Provided material:
════
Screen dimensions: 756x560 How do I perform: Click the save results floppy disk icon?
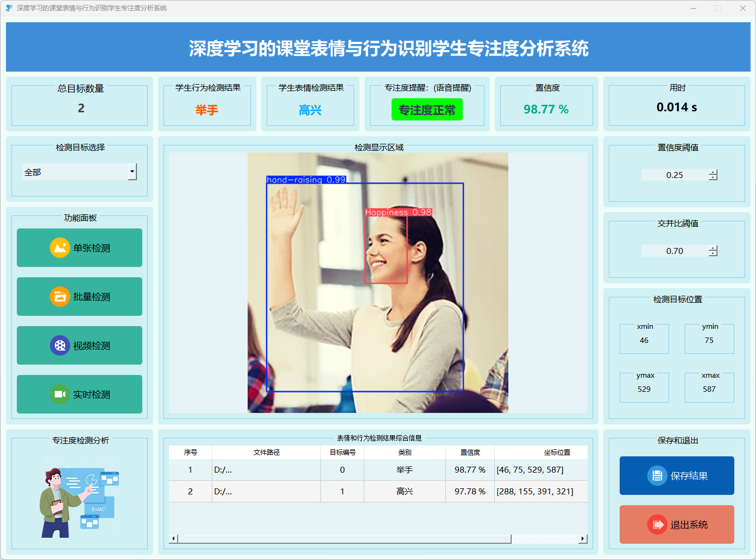(x=657, y=476)
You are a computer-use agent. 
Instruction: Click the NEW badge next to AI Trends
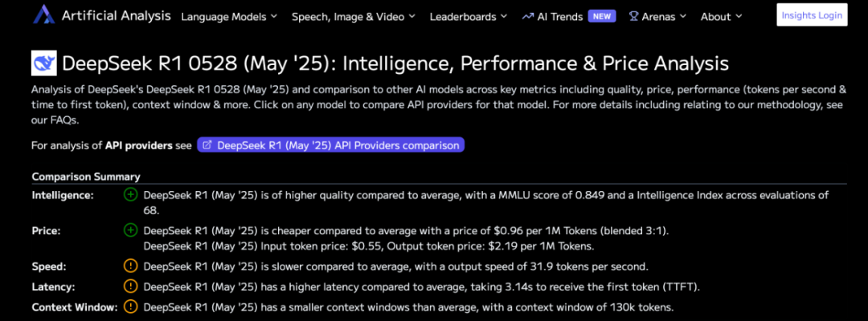pyautogui.click(x=602, y=16)
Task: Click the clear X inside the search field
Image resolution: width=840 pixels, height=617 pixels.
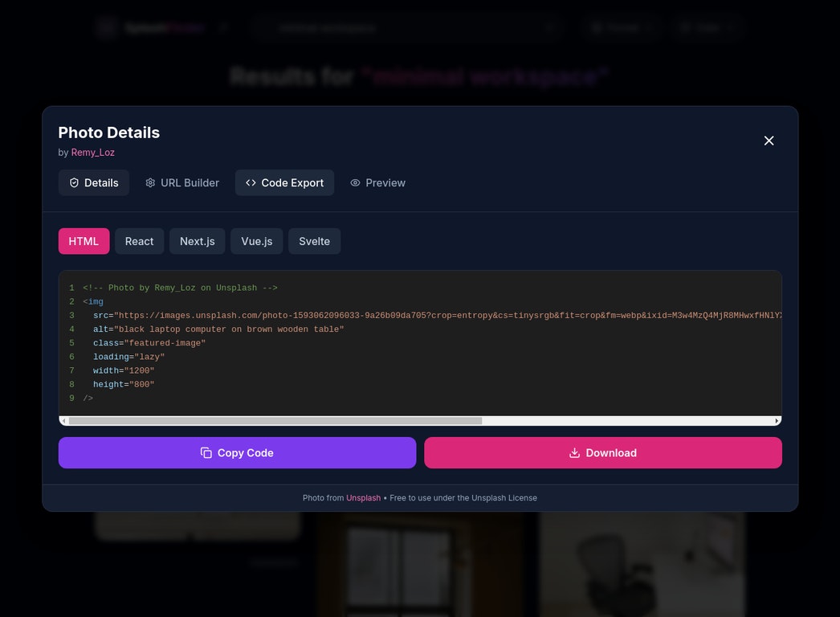Action: pyautogui.click(x=550, y=27)
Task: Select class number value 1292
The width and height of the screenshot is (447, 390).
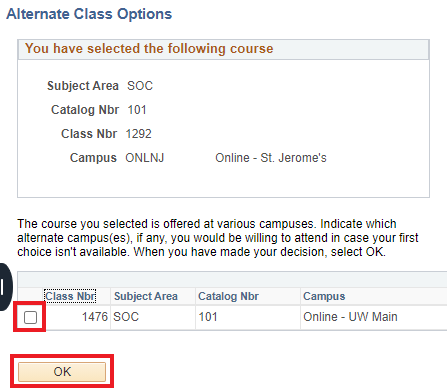Action: 139,134
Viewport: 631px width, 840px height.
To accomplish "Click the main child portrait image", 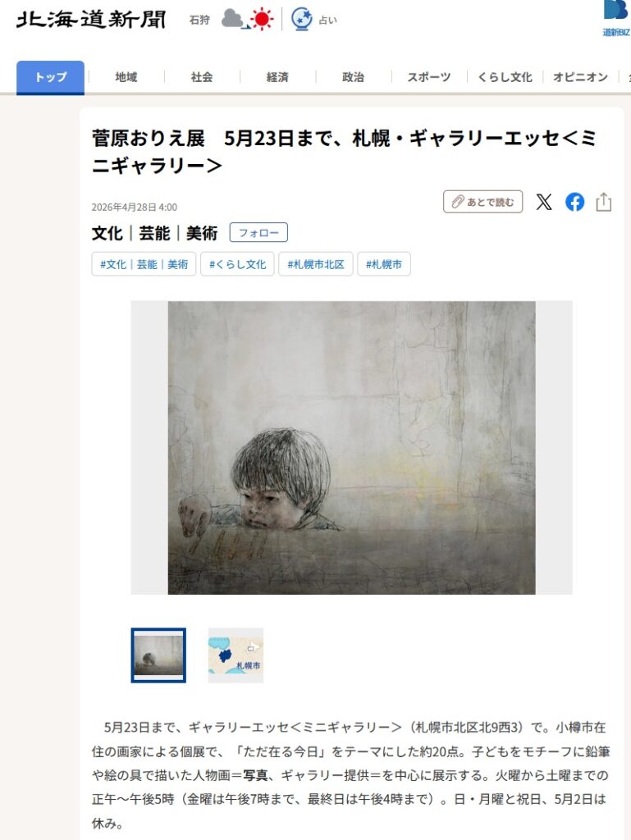I will click(351, 447).
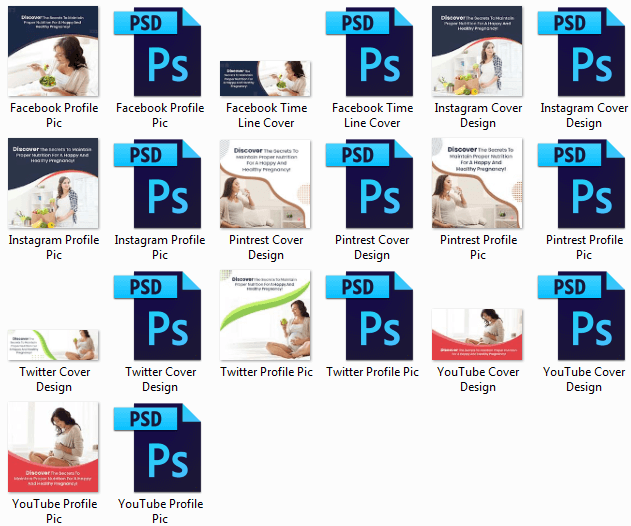Click the Instagram Cover Design image thumbnail
The image size is (631, 526).
point(477,51)
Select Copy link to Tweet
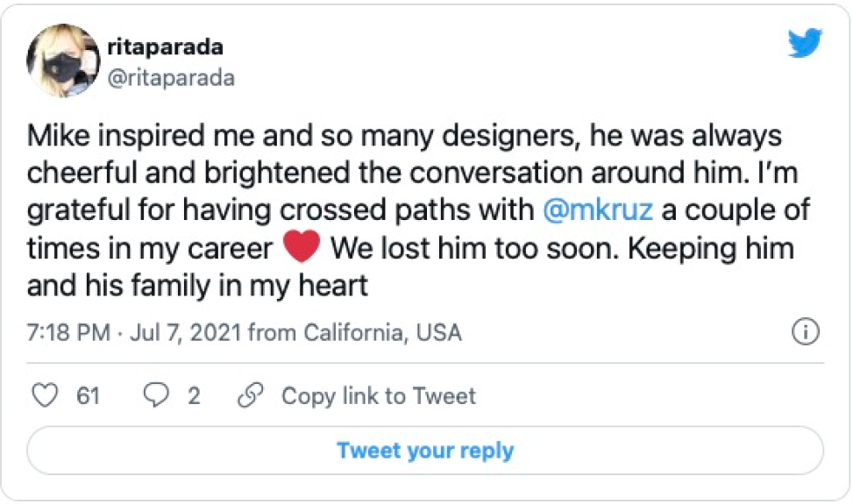 [378, 396]
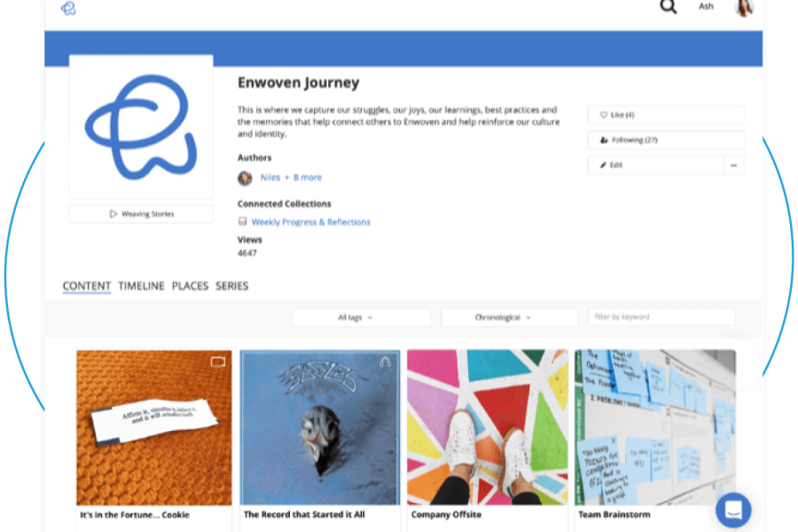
════
Work to be completed: Among the records above, count the lines that include the word "Task" and state the number by itself.

Exercise response: 2